### EXERCISE DIRECTIONS
Count how many lines of the data include "برگزاری". The answer is that number and nothing else.

### EXERCISE DATA

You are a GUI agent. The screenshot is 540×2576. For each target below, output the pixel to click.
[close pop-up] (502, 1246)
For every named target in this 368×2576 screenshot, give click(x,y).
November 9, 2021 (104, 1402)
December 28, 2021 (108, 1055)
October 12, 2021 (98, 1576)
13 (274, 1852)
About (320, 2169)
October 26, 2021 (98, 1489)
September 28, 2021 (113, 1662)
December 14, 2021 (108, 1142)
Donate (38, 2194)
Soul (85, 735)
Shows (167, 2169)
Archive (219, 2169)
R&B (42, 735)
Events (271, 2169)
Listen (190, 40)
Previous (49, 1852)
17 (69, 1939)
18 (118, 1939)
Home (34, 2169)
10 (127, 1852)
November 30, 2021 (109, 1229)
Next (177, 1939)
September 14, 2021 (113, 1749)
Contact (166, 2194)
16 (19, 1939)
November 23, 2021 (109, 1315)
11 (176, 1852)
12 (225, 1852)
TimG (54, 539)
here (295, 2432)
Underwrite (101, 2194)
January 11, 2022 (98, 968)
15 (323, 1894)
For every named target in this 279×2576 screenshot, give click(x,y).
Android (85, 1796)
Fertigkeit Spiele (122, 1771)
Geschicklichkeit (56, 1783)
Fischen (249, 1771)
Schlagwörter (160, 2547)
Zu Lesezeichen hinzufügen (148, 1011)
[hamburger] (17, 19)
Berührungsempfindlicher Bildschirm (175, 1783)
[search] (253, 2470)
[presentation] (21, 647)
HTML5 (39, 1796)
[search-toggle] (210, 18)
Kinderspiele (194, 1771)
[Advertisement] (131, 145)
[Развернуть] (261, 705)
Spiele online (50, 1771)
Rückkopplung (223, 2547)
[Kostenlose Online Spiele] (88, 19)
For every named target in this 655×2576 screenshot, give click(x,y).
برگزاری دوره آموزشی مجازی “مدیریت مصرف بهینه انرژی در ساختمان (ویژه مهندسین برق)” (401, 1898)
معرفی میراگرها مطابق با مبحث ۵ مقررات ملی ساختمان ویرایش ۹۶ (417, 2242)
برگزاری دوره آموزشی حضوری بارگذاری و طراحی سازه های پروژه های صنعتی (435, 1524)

### COMPLETED TASK
2